[Entries taken from a collection]
○ ○ ○
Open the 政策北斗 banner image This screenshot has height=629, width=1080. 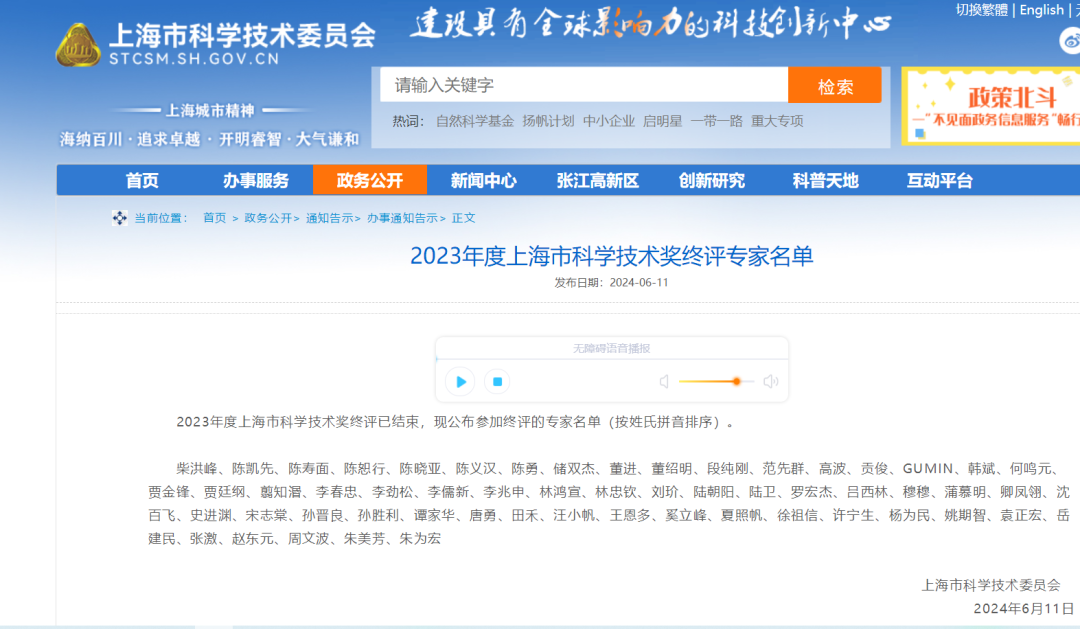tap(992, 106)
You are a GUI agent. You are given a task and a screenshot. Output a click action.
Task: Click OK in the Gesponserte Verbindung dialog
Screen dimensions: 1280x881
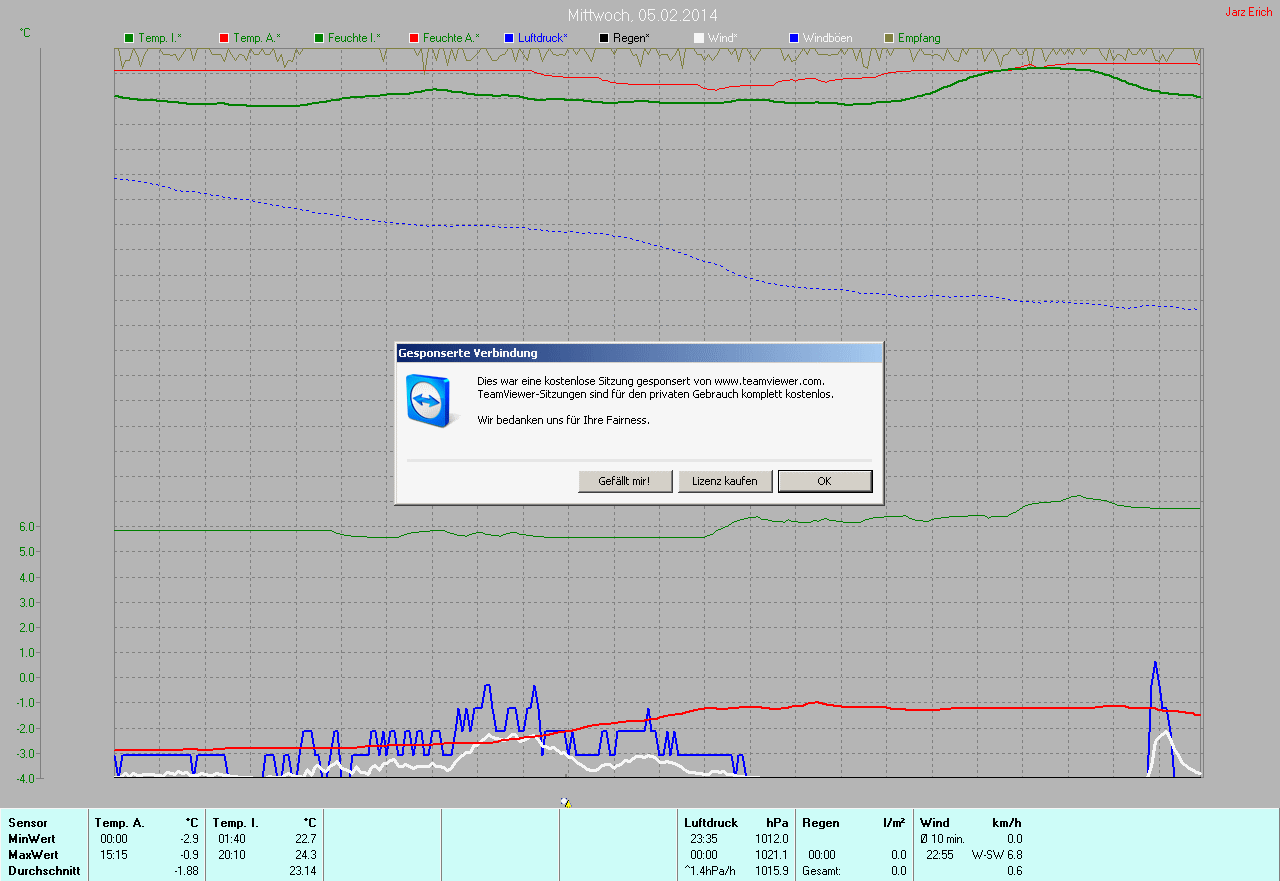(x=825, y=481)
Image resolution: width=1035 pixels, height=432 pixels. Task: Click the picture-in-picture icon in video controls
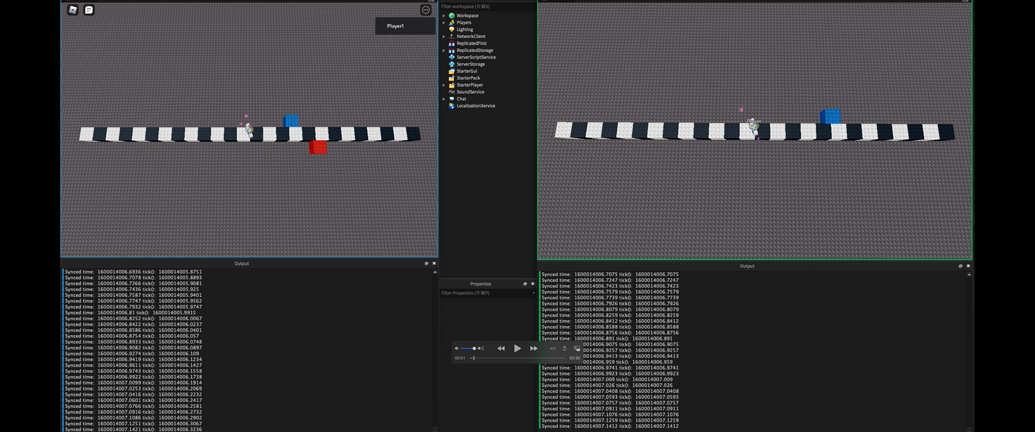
○ ○ ○
Your objective:
Repeat exactly and only the lines from the one holding "Screen dimensions: 1280x881" through the final line of the entries; no pictures.

Expected output:
Screen dimensions: 1280x881
(x=825, y=481)
Image resolution: width=1035 pixels, height=432 pixels. Task: Click the picture-in-picture icon in video controls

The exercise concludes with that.